God give you peace my sisters and brothers.
When Thomas Cranmer compiled the Book of Common Prayer many, many centuries ago he broke the mould of liturgy and the tradionals names that were used for God. Not too radically, after all you didn’t want to lose your head over what me be seen as just semantics, and not at all frequently either. In fact on only one Sunday a year, today, Trinity Sunday.
The rubric for the preface to the Eucharistic Prayer reads
*These words [Holy Father] must be omitted on Trinity Sunday
Admittedly he goes on to use the names for all three members of the Trinity in the Proper Preface (which also may only be used today)
Upon the Feast of Trinity only.
WHO art one God, one Lord; not one only Person, but three Persons in one Substance. For that which we believe of the glory of the Father, the same we believe of the Son, and of the Holy Ghost, without any difference or inequality. Therefore with Angels, &c.
An interesting change to our language about God on the same day we call Fathers Day as well as Trinity Sunday. Today we are faced with the mystery of the Fatherless Fathers Day. Could it be, as we try to unravel the Mystery of the Holy and Undivided Trinity, that this Fatherless Fathers Day might help us come to a deeper understanding of the nature and the mission of the God we worship?

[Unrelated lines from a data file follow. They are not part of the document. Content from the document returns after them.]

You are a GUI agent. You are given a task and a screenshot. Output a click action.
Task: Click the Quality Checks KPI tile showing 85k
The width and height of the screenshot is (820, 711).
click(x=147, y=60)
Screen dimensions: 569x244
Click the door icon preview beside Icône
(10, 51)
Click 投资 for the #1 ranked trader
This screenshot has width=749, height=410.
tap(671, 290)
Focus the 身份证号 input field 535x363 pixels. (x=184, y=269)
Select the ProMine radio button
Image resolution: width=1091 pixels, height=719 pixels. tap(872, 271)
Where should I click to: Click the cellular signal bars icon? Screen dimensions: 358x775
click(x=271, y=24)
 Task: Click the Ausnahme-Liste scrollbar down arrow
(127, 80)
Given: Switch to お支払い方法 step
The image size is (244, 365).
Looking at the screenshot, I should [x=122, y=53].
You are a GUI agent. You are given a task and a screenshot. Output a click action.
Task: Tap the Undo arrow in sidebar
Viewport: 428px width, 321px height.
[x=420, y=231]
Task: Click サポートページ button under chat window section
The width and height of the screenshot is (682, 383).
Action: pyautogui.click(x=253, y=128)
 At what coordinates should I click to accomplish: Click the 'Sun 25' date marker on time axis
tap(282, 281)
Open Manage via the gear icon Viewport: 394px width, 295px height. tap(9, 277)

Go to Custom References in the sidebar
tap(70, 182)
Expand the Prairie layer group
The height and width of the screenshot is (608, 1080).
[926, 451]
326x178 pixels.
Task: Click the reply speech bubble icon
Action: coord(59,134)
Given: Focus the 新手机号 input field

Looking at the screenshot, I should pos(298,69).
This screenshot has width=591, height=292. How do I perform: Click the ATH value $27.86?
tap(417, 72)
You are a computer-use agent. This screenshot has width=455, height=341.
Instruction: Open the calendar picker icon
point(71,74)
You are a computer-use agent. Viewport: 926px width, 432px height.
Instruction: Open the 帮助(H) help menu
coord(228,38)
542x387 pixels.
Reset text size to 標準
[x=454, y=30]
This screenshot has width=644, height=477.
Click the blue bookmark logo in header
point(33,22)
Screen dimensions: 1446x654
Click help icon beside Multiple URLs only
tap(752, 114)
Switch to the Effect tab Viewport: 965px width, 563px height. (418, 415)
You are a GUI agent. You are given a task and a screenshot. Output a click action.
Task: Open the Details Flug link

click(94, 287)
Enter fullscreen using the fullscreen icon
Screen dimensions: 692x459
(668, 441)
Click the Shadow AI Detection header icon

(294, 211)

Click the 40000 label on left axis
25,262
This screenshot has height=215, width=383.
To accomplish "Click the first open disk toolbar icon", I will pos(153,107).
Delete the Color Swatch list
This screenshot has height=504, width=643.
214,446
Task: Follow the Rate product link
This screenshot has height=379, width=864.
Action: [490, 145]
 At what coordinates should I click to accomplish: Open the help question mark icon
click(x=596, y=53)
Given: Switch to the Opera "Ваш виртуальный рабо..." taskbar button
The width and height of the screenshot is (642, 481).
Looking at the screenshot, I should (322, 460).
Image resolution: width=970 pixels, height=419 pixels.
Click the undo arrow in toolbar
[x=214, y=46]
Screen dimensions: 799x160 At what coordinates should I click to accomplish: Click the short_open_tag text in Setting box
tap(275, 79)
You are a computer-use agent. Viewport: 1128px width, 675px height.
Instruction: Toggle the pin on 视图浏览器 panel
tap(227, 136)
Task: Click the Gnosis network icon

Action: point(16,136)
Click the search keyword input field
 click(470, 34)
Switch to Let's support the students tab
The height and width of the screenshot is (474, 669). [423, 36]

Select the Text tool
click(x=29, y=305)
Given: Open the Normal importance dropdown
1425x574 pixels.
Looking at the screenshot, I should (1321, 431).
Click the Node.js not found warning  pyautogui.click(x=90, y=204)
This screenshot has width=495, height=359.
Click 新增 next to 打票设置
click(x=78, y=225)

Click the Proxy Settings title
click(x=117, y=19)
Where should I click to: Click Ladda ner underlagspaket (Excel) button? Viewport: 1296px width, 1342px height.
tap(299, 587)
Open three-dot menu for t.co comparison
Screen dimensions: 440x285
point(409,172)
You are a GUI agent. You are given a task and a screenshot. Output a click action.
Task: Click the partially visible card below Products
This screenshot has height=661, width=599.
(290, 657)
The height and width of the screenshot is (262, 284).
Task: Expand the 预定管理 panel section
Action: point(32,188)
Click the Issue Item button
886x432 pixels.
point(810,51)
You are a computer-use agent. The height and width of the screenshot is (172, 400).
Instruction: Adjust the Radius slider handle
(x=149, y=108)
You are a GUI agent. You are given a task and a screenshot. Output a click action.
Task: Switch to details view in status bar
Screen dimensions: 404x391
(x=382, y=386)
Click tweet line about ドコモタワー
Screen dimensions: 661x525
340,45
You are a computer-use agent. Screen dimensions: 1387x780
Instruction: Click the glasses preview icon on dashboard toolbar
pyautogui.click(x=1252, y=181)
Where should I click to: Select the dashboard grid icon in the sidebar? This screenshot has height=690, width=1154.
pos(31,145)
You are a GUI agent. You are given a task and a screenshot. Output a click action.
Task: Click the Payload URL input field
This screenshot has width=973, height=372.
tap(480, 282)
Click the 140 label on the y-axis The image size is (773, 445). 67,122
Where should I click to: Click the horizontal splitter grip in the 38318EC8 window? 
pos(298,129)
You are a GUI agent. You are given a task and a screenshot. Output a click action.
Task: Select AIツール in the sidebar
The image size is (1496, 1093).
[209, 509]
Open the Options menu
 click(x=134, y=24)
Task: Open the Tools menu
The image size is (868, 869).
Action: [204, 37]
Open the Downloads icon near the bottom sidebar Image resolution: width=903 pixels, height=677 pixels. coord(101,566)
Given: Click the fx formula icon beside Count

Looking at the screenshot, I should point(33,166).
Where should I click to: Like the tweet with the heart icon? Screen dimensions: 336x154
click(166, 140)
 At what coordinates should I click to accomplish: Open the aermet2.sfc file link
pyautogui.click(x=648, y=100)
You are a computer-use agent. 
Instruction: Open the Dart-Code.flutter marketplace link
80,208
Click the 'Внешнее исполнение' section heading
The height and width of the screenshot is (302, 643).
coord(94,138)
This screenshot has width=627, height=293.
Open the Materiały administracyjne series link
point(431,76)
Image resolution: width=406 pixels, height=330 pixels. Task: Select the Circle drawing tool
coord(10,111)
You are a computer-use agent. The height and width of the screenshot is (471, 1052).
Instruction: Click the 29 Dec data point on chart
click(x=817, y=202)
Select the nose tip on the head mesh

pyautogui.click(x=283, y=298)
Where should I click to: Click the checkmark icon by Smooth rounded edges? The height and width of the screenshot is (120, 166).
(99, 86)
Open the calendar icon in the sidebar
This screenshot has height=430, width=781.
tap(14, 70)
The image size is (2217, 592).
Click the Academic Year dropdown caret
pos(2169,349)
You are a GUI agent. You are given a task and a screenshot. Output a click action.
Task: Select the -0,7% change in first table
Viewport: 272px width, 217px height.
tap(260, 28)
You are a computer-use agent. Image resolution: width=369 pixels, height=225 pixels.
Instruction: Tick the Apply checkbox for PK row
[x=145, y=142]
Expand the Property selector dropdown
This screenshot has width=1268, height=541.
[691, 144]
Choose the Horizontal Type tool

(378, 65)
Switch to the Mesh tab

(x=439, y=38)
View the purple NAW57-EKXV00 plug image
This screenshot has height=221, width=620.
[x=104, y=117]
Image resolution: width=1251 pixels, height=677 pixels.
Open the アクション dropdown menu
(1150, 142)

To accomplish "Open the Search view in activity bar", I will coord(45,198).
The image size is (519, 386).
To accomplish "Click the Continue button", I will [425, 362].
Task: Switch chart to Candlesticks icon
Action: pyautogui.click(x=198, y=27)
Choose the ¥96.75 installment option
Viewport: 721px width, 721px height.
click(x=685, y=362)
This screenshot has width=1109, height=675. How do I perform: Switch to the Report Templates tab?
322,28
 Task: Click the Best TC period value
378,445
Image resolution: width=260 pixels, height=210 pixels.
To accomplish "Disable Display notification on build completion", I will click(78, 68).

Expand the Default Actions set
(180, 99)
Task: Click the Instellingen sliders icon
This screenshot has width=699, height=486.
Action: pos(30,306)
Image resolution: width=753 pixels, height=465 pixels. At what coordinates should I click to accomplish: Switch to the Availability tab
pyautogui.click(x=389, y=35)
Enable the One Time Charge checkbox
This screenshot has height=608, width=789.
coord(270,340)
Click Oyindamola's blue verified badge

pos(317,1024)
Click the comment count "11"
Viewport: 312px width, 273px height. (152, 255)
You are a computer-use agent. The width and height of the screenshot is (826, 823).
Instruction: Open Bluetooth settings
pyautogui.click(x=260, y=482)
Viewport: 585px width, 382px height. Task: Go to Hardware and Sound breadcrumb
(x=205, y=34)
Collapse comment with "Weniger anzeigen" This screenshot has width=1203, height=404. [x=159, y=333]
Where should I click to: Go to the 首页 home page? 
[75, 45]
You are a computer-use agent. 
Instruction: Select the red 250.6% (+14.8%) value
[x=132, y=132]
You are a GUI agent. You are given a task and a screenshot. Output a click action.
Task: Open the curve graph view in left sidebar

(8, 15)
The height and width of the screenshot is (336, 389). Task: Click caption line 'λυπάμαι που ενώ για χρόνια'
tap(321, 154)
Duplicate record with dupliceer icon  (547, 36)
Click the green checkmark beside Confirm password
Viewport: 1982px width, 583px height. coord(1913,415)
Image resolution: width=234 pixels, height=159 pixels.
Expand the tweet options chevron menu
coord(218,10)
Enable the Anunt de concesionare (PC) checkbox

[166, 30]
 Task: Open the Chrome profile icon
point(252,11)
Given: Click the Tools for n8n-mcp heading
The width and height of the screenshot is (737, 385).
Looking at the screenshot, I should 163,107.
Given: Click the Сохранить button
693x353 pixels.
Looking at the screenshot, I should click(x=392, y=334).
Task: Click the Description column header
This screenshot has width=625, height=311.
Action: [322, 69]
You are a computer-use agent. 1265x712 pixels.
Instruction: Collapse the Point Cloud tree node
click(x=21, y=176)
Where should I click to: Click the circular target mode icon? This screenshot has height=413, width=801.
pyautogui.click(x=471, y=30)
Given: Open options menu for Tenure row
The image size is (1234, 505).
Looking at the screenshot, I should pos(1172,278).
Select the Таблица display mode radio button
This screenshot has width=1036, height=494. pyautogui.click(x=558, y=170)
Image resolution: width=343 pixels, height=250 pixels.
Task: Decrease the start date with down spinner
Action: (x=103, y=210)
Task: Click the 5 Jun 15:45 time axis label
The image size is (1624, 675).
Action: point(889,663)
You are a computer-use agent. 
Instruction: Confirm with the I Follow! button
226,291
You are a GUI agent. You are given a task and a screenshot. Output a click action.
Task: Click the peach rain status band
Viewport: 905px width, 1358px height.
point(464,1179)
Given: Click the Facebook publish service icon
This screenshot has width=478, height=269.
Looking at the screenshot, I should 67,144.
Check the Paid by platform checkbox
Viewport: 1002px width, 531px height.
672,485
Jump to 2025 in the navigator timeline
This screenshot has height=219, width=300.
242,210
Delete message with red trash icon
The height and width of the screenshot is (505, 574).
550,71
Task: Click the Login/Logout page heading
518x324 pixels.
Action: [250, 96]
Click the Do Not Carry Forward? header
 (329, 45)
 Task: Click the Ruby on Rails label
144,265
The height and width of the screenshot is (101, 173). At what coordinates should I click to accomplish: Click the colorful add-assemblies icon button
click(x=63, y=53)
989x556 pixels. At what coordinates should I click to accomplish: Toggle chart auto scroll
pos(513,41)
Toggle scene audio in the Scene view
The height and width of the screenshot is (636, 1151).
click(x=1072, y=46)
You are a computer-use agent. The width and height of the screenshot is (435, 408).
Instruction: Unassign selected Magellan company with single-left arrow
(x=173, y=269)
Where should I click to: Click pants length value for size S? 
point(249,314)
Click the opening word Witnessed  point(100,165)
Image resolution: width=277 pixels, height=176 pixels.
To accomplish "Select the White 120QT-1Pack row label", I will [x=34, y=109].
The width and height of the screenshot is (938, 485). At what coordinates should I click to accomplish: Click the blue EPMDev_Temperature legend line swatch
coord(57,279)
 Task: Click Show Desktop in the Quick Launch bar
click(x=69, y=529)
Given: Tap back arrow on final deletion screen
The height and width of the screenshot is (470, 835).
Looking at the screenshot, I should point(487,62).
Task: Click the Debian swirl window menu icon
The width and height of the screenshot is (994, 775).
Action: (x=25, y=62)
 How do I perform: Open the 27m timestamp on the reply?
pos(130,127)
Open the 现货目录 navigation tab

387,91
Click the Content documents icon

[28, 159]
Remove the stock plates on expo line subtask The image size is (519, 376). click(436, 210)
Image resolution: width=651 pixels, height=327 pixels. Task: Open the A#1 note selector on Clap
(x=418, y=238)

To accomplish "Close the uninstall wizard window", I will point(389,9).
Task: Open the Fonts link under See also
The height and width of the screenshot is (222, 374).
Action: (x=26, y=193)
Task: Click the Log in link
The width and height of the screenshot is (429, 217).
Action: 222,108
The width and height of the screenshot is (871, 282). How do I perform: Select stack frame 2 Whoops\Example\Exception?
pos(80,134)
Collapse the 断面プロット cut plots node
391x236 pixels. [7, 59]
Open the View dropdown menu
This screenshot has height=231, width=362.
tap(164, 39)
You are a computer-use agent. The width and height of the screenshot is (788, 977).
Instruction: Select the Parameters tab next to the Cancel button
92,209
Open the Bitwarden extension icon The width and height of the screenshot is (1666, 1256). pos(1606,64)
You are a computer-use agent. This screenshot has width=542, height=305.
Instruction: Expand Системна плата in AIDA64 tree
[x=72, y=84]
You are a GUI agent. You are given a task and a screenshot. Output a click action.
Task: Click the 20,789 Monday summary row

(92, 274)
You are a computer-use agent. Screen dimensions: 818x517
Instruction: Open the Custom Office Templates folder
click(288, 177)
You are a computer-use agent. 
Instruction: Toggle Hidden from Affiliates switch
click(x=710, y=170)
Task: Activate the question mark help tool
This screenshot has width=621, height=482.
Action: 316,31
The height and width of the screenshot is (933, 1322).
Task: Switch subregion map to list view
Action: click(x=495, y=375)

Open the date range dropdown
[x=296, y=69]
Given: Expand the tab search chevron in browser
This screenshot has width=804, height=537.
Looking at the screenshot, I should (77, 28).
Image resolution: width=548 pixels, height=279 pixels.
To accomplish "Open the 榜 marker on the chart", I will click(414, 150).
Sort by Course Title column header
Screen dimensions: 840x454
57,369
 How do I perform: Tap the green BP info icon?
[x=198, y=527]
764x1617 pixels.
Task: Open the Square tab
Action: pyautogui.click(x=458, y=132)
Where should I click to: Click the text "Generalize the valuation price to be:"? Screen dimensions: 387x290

In our everyday world we all too frequently proclaim special days; Mothers Day, Grandparents Day, Secretaries Day, and my personal favourite, International Buy a Priest a Beer Day (it’s on 9 September of you would like to make a note in your diary…). We do this so that family members and hard-working community servants, who may be easily taken for granted, are given some recognition, rest, chocolates and perhaps even a pint of ale 🙂
Today however, our lectionary tells us on Fathers Day to not look at the Father. To not give a special focus on one person of the Trinity over the other. To not proclaim that one of them is more important than the other. To do this neither in the work they do, nor in the way they add to our redemption, nor the amount of love, care, and provision they bestow upon the whole of creation.
Above all else there are two lessons we learn from the Trinity that we are called to imitate in our lives and in our churches – equality and diversity.
In the Trinity there is no room for the ‘me first’ Christian or even the false modesty of the ‘me last’ very ‘umblenes of the Uriah Heeps of this world. There is only the joy of the dance of an equal love and care for the whole of creation. The Godhead knows no hierarchy. In a similar way as that of the ‘First Speaker’ in Isaac Asimov’s epic tale of the Foundation, the Father may have the first word in the act of creation but this word is primus inter pares, with the words of the Word made Flesh, and the gentle whispers of the Holy Spirit (who has called our friend May to be baptised during our worship this morning). Welcome to the family sister!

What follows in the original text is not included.